# TASK INSTRUCTIONS
Recast every line of the items below as a JSON list of strings, with one string per line and blank lines left out.

[Stored data entries]
▬▬▬▬▬▬▬▬▬▬

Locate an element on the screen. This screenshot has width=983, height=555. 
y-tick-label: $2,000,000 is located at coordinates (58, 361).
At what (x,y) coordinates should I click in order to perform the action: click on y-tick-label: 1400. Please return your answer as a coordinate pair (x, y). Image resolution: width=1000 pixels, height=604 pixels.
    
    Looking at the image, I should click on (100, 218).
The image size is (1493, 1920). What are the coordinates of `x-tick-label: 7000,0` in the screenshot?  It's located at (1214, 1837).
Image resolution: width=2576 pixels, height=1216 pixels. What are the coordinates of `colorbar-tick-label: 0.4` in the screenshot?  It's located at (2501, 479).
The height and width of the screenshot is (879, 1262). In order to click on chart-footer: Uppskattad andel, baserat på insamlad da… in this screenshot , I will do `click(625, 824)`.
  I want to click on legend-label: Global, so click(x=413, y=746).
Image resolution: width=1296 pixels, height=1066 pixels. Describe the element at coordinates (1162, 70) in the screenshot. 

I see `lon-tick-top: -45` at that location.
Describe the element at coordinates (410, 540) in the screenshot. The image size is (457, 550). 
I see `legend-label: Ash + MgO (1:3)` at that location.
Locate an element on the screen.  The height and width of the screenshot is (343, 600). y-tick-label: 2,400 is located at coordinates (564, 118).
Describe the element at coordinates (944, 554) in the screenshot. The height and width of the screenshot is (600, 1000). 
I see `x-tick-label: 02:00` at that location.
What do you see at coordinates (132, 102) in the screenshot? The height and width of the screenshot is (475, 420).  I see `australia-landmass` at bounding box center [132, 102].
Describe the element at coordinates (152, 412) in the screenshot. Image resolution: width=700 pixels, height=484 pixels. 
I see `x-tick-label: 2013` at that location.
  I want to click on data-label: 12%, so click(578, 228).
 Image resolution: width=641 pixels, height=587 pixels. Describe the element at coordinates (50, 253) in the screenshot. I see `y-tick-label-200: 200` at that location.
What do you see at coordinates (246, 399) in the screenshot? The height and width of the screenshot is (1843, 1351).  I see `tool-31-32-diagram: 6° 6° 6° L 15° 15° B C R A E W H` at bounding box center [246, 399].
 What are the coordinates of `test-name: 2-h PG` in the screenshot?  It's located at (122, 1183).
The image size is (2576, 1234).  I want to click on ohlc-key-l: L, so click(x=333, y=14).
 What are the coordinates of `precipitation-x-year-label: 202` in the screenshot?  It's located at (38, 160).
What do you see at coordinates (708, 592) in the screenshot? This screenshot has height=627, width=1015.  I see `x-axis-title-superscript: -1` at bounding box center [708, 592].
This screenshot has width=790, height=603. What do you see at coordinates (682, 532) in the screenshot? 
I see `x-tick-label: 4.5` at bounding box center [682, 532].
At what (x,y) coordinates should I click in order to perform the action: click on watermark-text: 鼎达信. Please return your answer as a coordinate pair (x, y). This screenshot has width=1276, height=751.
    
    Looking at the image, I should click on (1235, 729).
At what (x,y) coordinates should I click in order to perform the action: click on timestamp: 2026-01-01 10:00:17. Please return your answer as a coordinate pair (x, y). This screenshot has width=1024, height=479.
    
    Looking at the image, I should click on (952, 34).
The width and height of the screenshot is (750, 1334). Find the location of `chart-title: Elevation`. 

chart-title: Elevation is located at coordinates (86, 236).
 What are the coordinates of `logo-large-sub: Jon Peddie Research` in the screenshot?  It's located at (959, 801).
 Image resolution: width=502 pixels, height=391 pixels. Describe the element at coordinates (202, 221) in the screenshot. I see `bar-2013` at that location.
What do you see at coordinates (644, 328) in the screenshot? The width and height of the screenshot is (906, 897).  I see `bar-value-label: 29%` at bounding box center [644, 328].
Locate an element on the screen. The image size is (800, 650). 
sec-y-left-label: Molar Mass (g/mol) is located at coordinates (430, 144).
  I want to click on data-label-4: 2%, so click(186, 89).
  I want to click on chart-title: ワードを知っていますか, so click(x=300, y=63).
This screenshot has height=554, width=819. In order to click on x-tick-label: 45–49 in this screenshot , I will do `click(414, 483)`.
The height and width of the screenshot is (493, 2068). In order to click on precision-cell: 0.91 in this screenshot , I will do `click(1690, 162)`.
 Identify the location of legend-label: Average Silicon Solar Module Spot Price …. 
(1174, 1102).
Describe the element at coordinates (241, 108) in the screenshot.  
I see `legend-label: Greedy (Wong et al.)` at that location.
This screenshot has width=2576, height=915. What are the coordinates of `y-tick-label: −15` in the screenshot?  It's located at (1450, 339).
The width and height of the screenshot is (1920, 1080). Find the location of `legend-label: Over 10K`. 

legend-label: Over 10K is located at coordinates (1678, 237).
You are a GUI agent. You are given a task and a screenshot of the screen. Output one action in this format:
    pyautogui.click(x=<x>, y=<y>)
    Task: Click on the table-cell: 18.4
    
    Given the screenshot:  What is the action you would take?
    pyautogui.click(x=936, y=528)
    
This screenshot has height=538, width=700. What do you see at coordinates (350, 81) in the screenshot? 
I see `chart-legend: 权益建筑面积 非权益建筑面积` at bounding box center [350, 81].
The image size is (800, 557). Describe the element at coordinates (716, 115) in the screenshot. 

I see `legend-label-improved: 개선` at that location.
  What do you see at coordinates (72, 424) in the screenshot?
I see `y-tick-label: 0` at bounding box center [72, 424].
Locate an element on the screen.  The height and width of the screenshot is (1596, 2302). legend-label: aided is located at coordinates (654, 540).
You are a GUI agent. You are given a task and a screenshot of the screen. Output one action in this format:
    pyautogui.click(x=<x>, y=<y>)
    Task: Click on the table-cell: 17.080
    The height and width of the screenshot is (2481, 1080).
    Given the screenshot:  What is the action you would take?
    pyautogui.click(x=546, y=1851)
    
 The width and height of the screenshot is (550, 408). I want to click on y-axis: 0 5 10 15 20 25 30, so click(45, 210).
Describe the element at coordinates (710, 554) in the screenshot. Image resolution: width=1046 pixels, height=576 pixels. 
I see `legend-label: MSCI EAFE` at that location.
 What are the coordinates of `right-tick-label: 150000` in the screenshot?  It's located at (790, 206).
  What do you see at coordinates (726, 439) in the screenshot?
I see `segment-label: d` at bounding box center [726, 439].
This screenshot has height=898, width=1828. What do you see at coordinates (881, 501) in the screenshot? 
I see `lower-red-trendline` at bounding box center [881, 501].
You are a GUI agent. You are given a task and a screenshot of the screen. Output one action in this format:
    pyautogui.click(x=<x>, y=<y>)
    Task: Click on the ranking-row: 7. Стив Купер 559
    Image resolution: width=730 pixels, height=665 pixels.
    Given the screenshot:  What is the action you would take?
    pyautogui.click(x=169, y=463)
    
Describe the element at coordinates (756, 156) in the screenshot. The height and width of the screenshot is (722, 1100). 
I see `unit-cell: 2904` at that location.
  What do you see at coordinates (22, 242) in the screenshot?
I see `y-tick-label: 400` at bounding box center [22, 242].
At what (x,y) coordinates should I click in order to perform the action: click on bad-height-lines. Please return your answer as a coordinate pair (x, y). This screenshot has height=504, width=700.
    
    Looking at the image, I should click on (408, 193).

▬▬▬▬▬▬▬▬▬▬

# RESPONSE AREA
[
  "Locate an element on the screen. This screenshot has width=983, height=555. ",
  "y-tick-label: $2,000,000 is located at coordinates (58, 361).",
  "At what (x,y) coordinates should I click in order to perform the action: click on y-tick-label: 1400. Please return your answer as a coordinate pair (x, y). Image resolution: width=1000 pixels, height=604 pixels.",
  "    Looking at the image, I should click on (100, 218).",
  "The image size is (1493, 1920). What are the coordinates of `x-tick-label: 7000,0` in the screenshot?  It's located at (1214, 1837).",
  "Image resolution: width=2576 pixels, height=1216 pixels. What are the coordinates of `colorbar-tick-label: 0.4` in the screenshot?  It's located at (2501, 479).",
  "The height and width of the screenshot is (879, 1262). In order to click on chart-footer: Uppskattad andel, baserat på insamlad da… in this screenshot , I will do `click(625, 824)`.",
  "  I want to click on legend-label: Global, so click(x=413, y=746).",
  "Image resolution: width=1296 pixels, height=1066 pixels. Describe the element at coordinates (1162, 70) in the screenshot. ",
  "I see `lon-tick-top: -45` at that location.",
  "Describe the element at coordinates (410, 540) in the screenshot. The image size is (457, 550). ",
  "I see `legend-label: Ash + MgO (1:3)` at that location.",
  "Locate an element on the screen.  The height and width of the screenshot is (343, 600). y-tick-label: 2,400 is located at coordinates (564, 118).",
  "Describe the element at coordinates (944, 554) in the screenshot. The height and width of the screenshot is (600, 1000). ",
  "I see `x-tick-label: 02:00` at that location.",
  "What do you see at coordinates (132, 102) in the screenshot? The height and width of the screenshot is (475, 420).  I see `australia-landmass` at bounding box center [132, 102].",
  "Describe the element at coordinates (152, 412) in the screenshot. Image resolution: width=700 pixels, height=484 pixels. ",
  "I see `x-tick-label: 2013` at that location.",
  "  I want to click on data-label: 12%, so click(578, 228).",
  " Image resolution: width=641 pixels, height=587 pixels. Describe the element at coordinates (50, 253) in the screenshot. I see `y-tick-label-200: 200` at that location.",
  "What do you see at coordinates (246, 399) in the screenshot? The height and width of the screenshot is (1843, 1351).  I see `tool-31-32-diagram: 6° 6° 6° L 15° 15° B C R A E W H` at bounding box center [246, 399].",
  " What are the coordinates of `test-name: 2-h PG` in the screenshot?  It's located at (122, 1183).",
  "The image size is (2576, 1234).  I want to click on ohlc-key-l: L, so click(x=333, y=14).",
  " What are the coordinates of `precipitation-x-year-label: 202` in the screenshot?  It's located at (38, 160).",
  "What do you see at coordinates (708, 592) in the screenshot? This screenshot has height=627, width=1015.  I see `x-axis-title-superscript: -1` at bounding box center [708, 592].",
  "This screenshot has width=790, height=603. What do you see at coordinates (682, 532) in the screenshot? ",
  "I see `x-tick-label: 4.5` at bounding box center [682, 532].",
  "At what (x,y) coordinates should I click in order to perform the action: click on watermark-text: 鼎达信. Please return your answer as a coordinate pair (x, y). This screenshot has width=1276, height=751.",
  "    Looking at the image, I should click on (1235, 729).",
  "At what (x,y) coordinates should I click in order to perform the action: click on timestamp: 2026-01-01 10:00:17. Please return your answer as a coordinate pair (x, y). This screenshot has width=1024, height=479.",
  "    Looking at the image, I should click on (952, 34).",
  "The width and height of the screenshot is (750, 1334). Find the location of `chart-title: Elevation`. ",
  "chart-title: Elevation is located at coordinates (86, 236).",
  " What are the coordinates of `logo-large-sub: Jon Peddie Research` in the screenshot?  It's located at (959, 801).",
  " Image resolution: width=502 pixels, height=391 pixels. Describe the element at coordinates (202, 221) in the screenshot. I see `bar-2013` at that location.",
  "What do you see at coordinates (644, 328) in the screenshot? The width and height of the screenshot is (906, 897).  I see `bar-value-label: 29%` at bounding box center [644, 328].",
  "Locate an element on the screen. The image size is (800, 650). ",
  "sec-y-left-label: Molar Mass (g/mol) is located at coordinates (430, 144).",
  "  I want to click on data-label-4: 2%, so click(186, 89).",
  "  I want to click on chart-title: ワードを知っていますか, so click(x=300, y=63).",
  "This screenshot has height=554, width=819. In order to click on x-tick-label: 45–49 in this screenshot , I will do `click(414, 483)`.",
  "The height and width of the screenshot is (493, 2068). In order to click on precision-cell: 0.91 in this screenshot , I will do `click(1690, 162)`.",
  " Identify the location of legend-label: Average Silicon Solar Module Spot Price …. ",
  "(1174, 1102).",
  "Describe the element at coordinates (241, 108) in the screenshot.  ",
  "I see `legend-label: Greedy (Wong et al.)` at that location.",
  "This screenshot has width=2576, height=915. What are the coordinates of `y-tick-label: −15` in the screenshot?  It's located at (1450, 339).",
  "The width and height of the screenshot is (1920, 1080). Find the location of `legend-label: Over 10K`. ",
  "legend-label: Over 10K is located at coordinates (1678, 237).",
  "You are a GUI agent. You are given a task and a screenshot of the screen. Output one action in this format:",
  "    pyautogui.click(x=<x>, y=<y>)",
  "    Task: Click on the table-cell: 18.4",
  "    Given the screenshot:  What is the action you would take?",
  "    pyautogui.click(x=936, y=528)",
  "This screenshot has height=538, width=700. What do you see at coordinates (350, 81) in the screenshot? ",
  "I see `chart-legend: 权益建筑面积 非权益建筑面积` at bounding box center [350, 81].",
  "The image size is (800, 557). Describe the element at coordinates (716, 115) in the screenshot. ",
  "I see `legend-label-improved: 개선` at that location.",
  "  What do you see at coordinates (72, 424) in the screenshot?",
  "I see `y-tick-label: 0` at bounding box center [72, 424].",
  "Locate an element on the screen.  The height and width of the screenshot is (1596, 2302). legend-label: aided is located at coordinates (654, 540).",
  "You are a GUI agent. You are given a task and a screenshot of the screen. Output one action in this format:",
  "    pyautogui.click(x=<x>, y=<y>)",
  "    Task: Click on the table-cell: 17.080",
  "    The height and width of the screenshot is (2481, 1080).",
  "    Given the screenshot:  What is the action you would take?",
  "    pyautogui.click(x=546, y=1851)",
  " The width and height of the screenshot is (550, 408). I want to click on y-axis: 0 5 10 15 20 25 30, so click(45, 210).",
  "Describe the element at coordinates (710, 554) in the screenshot. Image resolution: width=1046 pixels, height=576 pixels. ",
  "I see `legend-label: MSCI EAFE` at that location.",
  " What are the coordinates of `right-tick-label: 150000` in the screenshot?  It's located at (790, 206).",
  "  What do you see at coordinates (726, 439) in the screenshot?",
  "I see `segment-label: d` at bounding box center [726, 439].",
  "This screenshot has height=898, width=1828. What do you see at coordinates (881, 501) in the screenshot? ",
  "I see `lower-red-trendline` at bounding box center [881, 501].",
  "You are a GUI agent. You are given a task and a screenshot of the screen. Output one action in this format:",
  "    pyautogui.click(x=<x>, y=<y>)",
  "    Task: Click on the ranking-row: 7. Стив Купер 559",
  "    Image resolution: width=730 pixels, height=665 pixels.",
  "    Given the screenshot:  What is the action you would take?",
  "    pyautogui.click(x=169, y=463)",
  "Describe the element at coordinates (756, 156) in the screenshot. The height and width of the screenshot is (722, 1100). ",
  "I see `unit-cell: 2904` at that location.",
  "  What do you see at coordinates (22, 242) in the screenshot?",
  "I see `y-tick-label: 400` at bounding box center [22, 242].",
  "At what (x,y) coordinates should I click in order to perform the action: click on bad-height-lines. Please return your answer as a coordinate pair (x, y). This screenshot has height=504, width=700.",
  "    Looking at the image, I should click on (408, 193)."
]